BEGIN ENTRIES PROVIDED

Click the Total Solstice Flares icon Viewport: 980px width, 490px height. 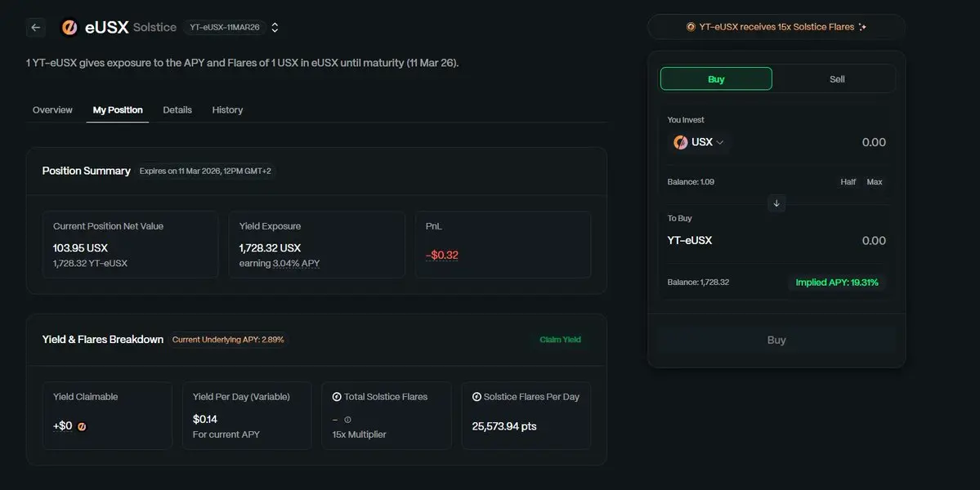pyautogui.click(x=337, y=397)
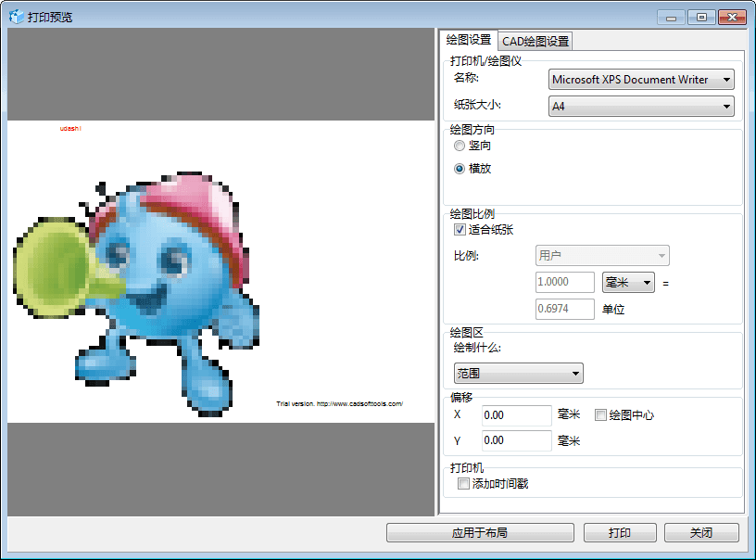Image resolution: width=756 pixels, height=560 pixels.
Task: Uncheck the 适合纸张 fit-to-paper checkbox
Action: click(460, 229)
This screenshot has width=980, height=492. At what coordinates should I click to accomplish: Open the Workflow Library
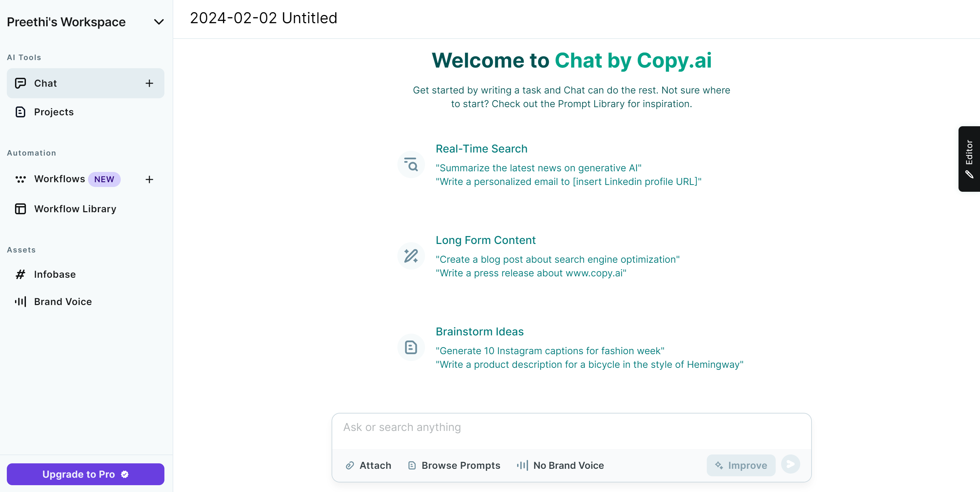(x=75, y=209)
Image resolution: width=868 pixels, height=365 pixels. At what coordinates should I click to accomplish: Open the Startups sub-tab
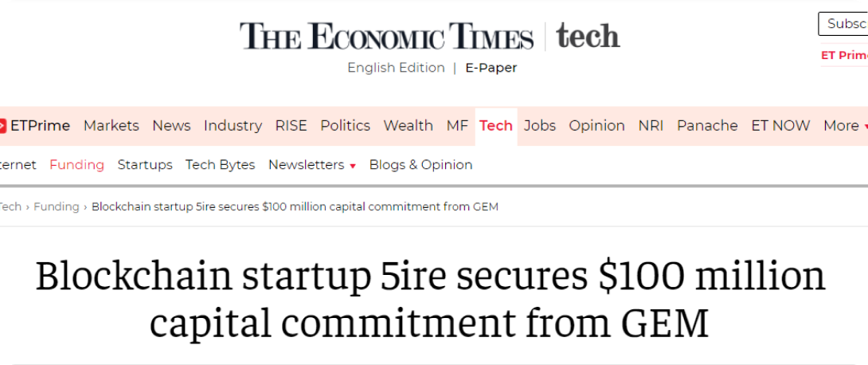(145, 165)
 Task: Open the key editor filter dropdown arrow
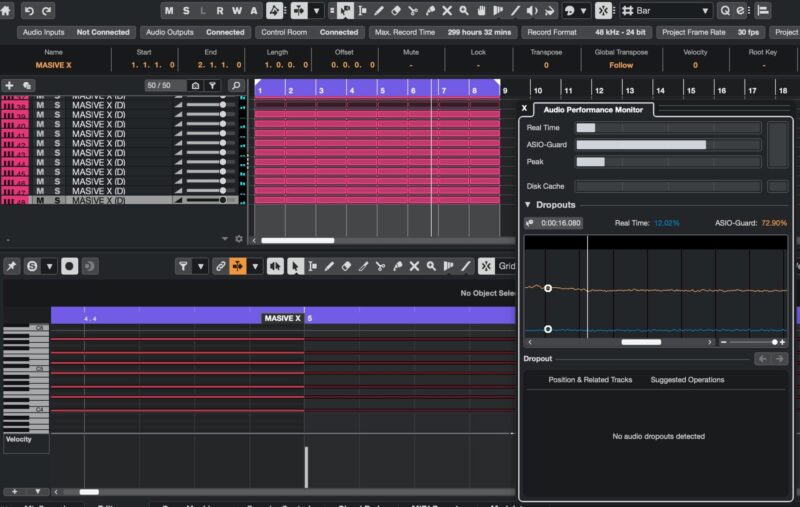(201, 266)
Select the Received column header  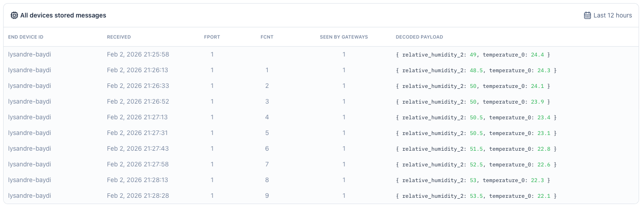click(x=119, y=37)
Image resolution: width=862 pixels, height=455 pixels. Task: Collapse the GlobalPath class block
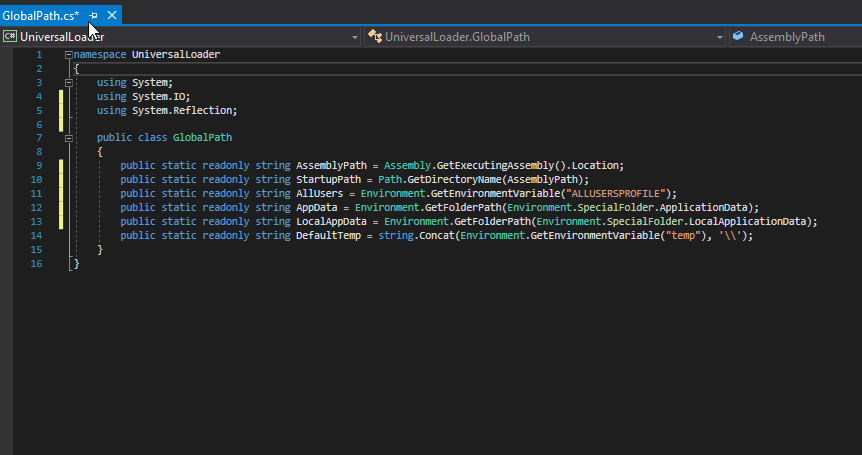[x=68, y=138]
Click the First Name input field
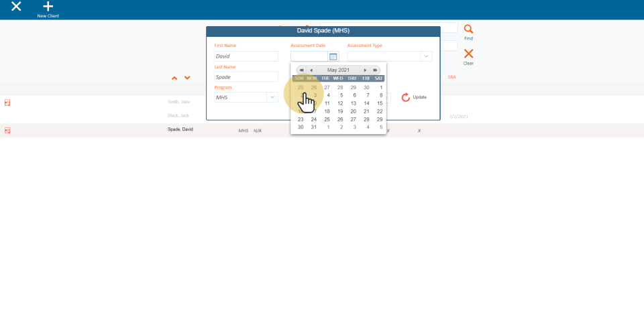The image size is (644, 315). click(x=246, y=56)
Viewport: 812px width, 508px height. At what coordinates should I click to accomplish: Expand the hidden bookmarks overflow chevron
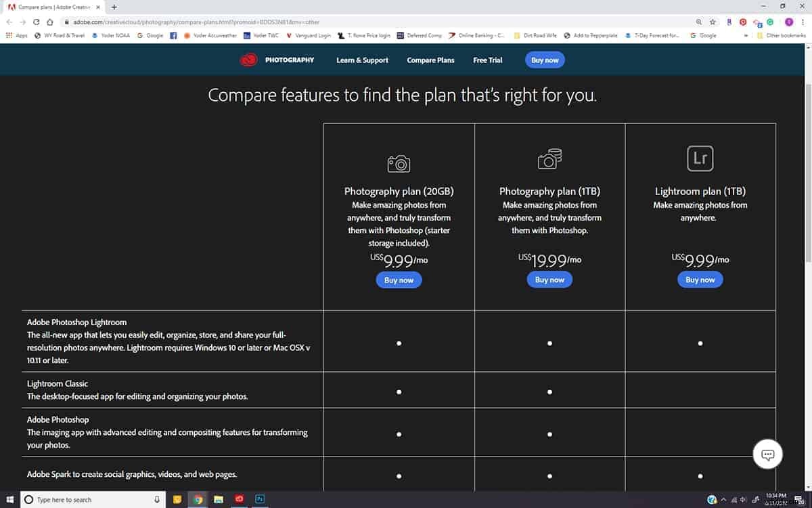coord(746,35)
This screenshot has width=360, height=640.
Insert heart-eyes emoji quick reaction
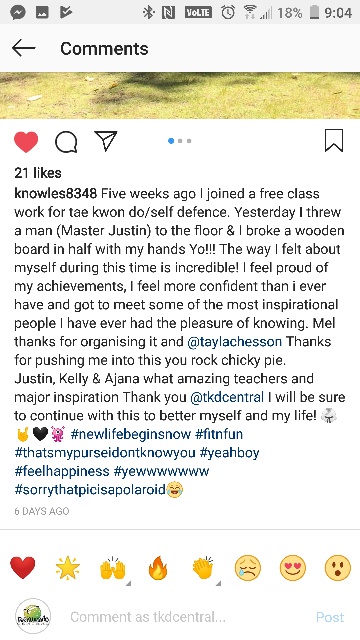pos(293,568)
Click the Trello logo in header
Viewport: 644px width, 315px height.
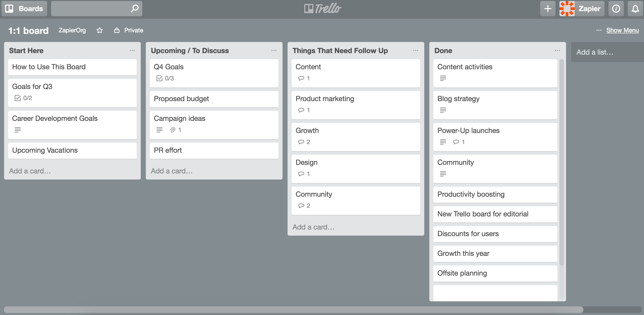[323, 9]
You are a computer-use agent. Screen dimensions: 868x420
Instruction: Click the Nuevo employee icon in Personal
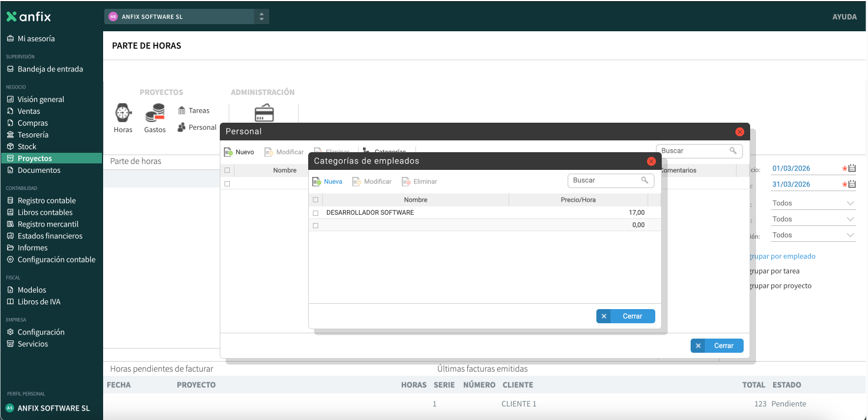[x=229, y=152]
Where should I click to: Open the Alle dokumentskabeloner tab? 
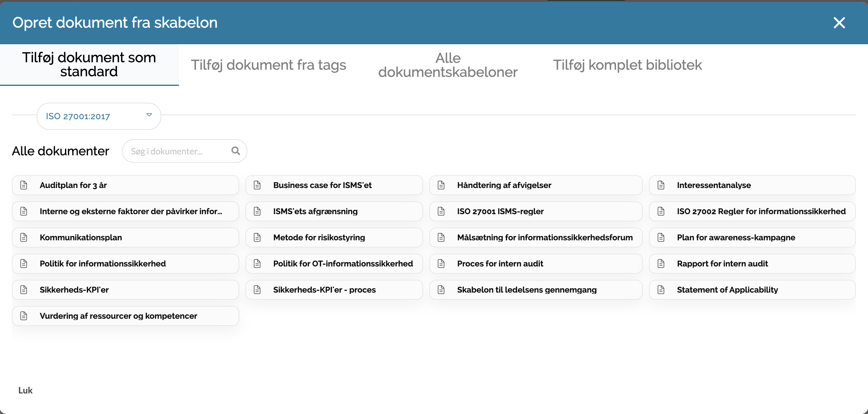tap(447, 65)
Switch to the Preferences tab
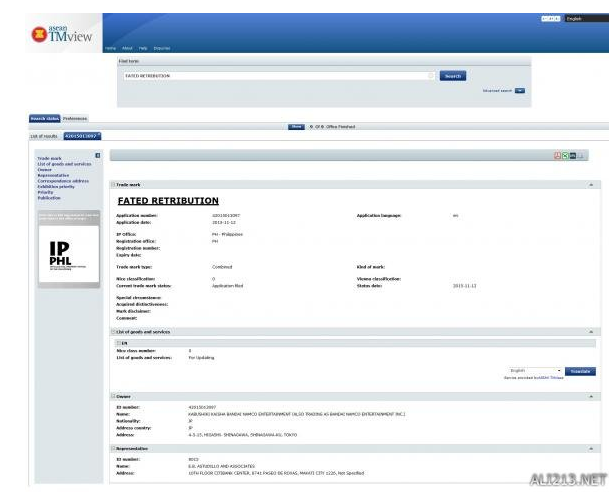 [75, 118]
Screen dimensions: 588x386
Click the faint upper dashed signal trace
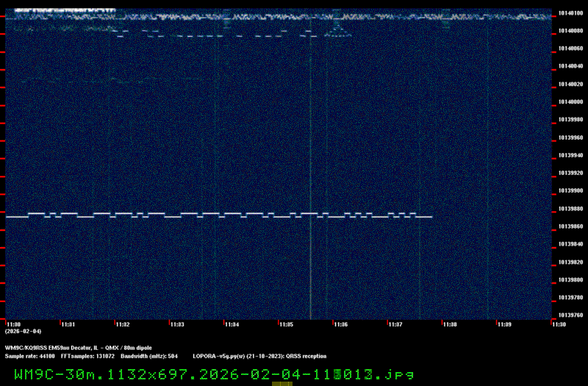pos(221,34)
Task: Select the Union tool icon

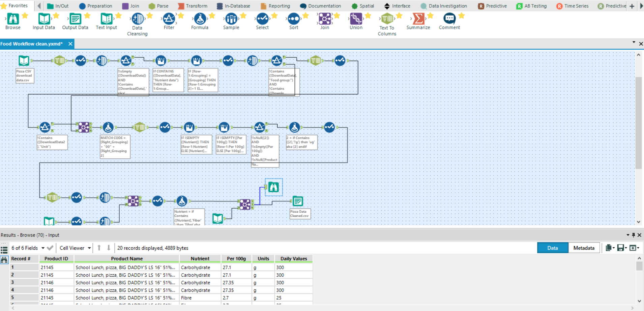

END ENTRIES PROVIDED

> **TASK DESCRIPTION**:
Reproduce verbatim the entries from the line containing "Click the First Name input field" through the end of the entries, including both ends, and omit the pictures.

> **ANSWER IN FULL**:
Click the First Name input field
The image size is (644, 315). click(x=246, y=56)
Viewport: 812px width, 508px height. At what coordinates should I click to accomplish: Expand the hidden bookmarks overflow chevron
coord(746,35)
This screenshot has width=360, height=640.
Insert heart-eyes emoji quick reaction
pos(293,568)
Click the Trello logo in header
Viewport: 644px width, 315px height.
[323, 9]
You are a computer-use agent. Screen dimensions: 868x420
Instruction: Click the Nuevo employee icon in Personal
[x=229, y=152]
Where should I click to: Open the Alle dokumentskabeloner tab? 
tap(447, 65)
Switch to the Preferences tab
 [75, 118]
Screen dimensions: 588x386
Click the faint upper dashed signal trace
pos(221,34)
Task: Select the Union tool icon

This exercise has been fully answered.